=== Section Start ===

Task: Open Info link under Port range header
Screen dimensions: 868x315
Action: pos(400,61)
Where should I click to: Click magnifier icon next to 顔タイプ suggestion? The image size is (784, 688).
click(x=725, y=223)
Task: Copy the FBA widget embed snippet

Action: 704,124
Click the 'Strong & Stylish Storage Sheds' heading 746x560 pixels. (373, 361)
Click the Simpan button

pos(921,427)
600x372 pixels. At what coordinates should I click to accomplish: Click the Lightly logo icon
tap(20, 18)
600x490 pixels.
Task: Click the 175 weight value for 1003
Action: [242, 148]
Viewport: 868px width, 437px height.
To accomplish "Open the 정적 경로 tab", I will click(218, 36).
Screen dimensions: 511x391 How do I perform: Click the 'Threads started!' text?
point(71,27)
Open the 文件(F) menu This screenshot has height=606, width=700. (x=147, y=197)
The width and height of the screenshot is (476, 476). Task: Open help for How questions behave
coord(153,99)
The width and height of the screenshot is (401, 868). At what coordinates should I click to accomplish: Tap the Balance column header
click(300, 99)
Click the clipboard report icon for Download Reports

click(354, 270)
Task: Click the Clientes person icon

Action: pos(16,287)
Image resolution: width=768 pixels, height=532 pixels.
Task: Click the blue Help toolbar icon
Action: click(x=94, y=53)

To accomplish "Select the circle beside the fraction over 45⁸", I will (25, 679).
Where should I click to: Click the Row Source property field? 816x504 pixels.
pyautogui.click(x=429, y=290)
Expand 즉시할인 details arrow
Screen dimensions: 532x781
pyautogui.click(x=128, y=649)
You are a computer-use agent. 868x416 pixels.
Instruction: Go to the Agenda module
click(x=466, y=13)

=== Section End ===

_Task directions:_ Output every record above a second time, exactly.

_The answer:_
Task: Open Info link under Port range header
Screen dimensions: 868x315
Action: pos(400,61)
Where should I click to: Click magnifier icon next to 顔タイプ suggestion? The image size is (784, 688).
click(x=725, y=223)
Task: Copy the FBA widget embed snippet

Action: 704,124
Click the 'Strong & Stylish Storage Sheds' heading 746x560 pixels. (373, 361)
Click the Simpan button

pos(921,427)
600x372 pixels. At what coordinates should I click to accomplish: Click the Lightly logo icon
tap(20, 18)
600x490 pixels.
Task: Click the 175 weight value for 1003
Action: [242, 148]
Viewport: 868px width, 437px height.
To accomplish "Open the 정적 경로 tab", I will click(218, 36).
Screen dimensions: 511x391 How do I perform: Click the 'Threads started!' text?
point(71,27)
Open the 文件(F) menu This screenshot has height=606, width=700. (x=147, y=197)
The width and height of the screenshot is (476, 476). Task: Open help for How questions behave
coord(153,99)
The width and height of the screenshot is (401, 868). At what coordinates should I click to accomplish: Tap the Balance column header
click(300, 99)
Click the clipboard report icon for Download Reports

click(354, 270)
Task: Click the Clientes person icon

Action: pos(16,287)
Image resolution: width=768 pixels, height=532 pixels.
Task: Click the blue Help toolbar icon
Action: click(x=94, y=53)

To accomplish "Select the circle beside the fraction over 45⁸", I will (25, 679).
Where should I click to: Click the Row Source property field? 816x504 pixels.
pyautogui.click(x=429, y=290)
Expand 즉시할인 details arrow
Screen dimensions: 532x781
pyautogui.click(x=128, y=649)
You are a computer-use agent. 868x416 pixels.
Instruction: Go to the Agenda module
click(x=466, y=13)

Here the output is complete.